The insipid levelling morality to which the modern stage is tied down would not admit of such admirable passions as these scenes are filled with. A Puritanical obtuseness of sentiment, a stupid infantile goodness, is creeping among us, instead of the vigorous passions and virtues clad in flesh and blood, with which the old dramatists present us. Those noble and liberal casuists could discern in the differences, the quarrels, the animosities of man, a beauty and truth of moral feeling, no less than in the iterately inculcated duties of forgiveness and atonement. With us all is hypocritical meekness. A reconciliation scene (let the occasion be never so absurd or unnatural) is always sure of applause. Our audiences come to the theatre to be complimented on their goodness. They compare notes with the amiable characters in the play, and find a wonderful similarity of disposition between them. We have a common stock of dramatic morality out of which a writer may be supplied without the trouble of copying from originals within his own breast. To know the boundaries of honour, to be judiciously valiant, to have a temperance which shall beget a smoothness in the angry swellings of youth, to esteem life as nothing when the sacred reputation of a parent is to be defended, yet to shake and tremble under a pious cowardice when that ark of an honest confidence is found to be frail and tottering, to feel the true blows of a real disgrace blunting that sword which the imaginary strokes of a supposed false imputation had put so keen an edge upon but lately; to do, or to imagine this done in a feigned story, asks something more of a moral sense, somewhat a greater delicacy of perception in questions of right and wrong, than goes to the writing of two or three hackneyed sentences about the laws of honour as opposed to the laws of the land or a commonplace against duelling. Yet such things would stand a writer nowadays in far better stead than Captain Ager and his conscientious honour; and he would be considered a far better teacher of morality than old Rowley or Middleton if they were living.

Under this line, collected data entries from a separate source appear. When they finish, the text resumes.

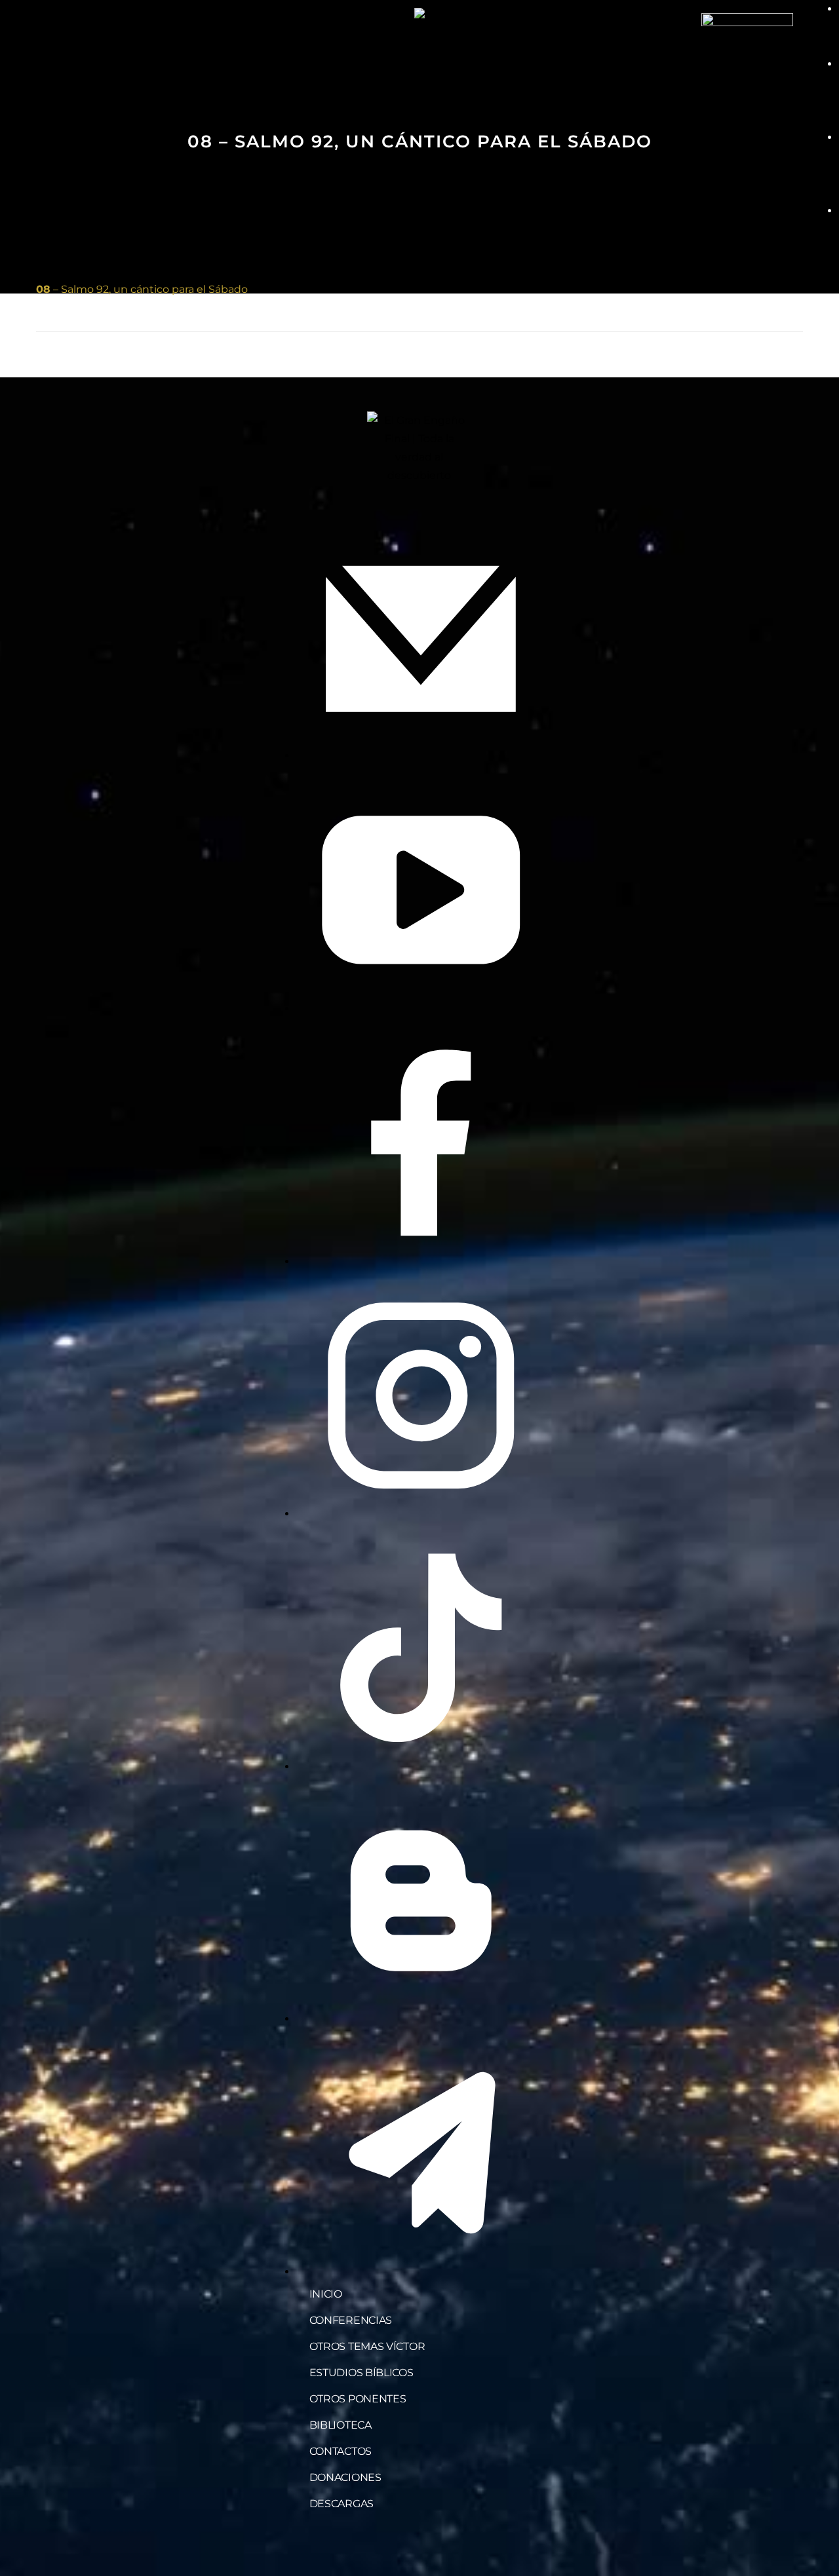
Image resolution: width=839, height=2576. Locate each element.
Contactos (340, 2451)
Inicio (325, 2294)
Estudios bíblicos (361, 2372)
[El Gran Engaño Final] (747, 57)
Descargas (341, 2503)
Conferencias (350, 2320)
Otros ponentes (357, 2399)
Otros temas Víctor (367, 2346)
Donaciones (345, 2477)
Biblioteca (340, 2425)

Though some resemblance may be traced between the Charms in Macbeth and the Incantations in this Play, which is supposed to have preceded it, this coincidence will not detract much from the originality of Shakspeare. His Witches are distinguished from the Witches of Middleton by essential differences. These are creatures to whom man or woman plotting some dire mischief might resort for occasional consultation. Those originate deeds of blood, and begin bad impulses to men. From the moment that their eyes first meet with Macbeth's, he is spellbound. That meeting sways his destiny. He can never break the fascination. These Witches can hurt the body: those have power over the soul. Hecate in Middleton has a Son, a low buffoon: the hags of Shakspeare have neither child of their own, nor seem to be descended from any parent. They are foul Anomalies, of whom we know not whence they are sprung, nor whether they have beginning or ending. As they are without human passions, so they seem to be without human relations. They come with thunder and lightning, and vanish to airy music. This is all we know of them.—Except Hecate, they have no names; which heightens their mysteriousness. Their names, and some of the properties, which Middleton has given to his Hags, excite smiles. The Weird Sisters are serious things. Their presence cannot co-exist with mirth. But in a lesser degree the witches of Middleton are fine creations. Their power too is, in some measure, over the mind. They raise jars, jealousies, strife, like a thick scurf o'er life.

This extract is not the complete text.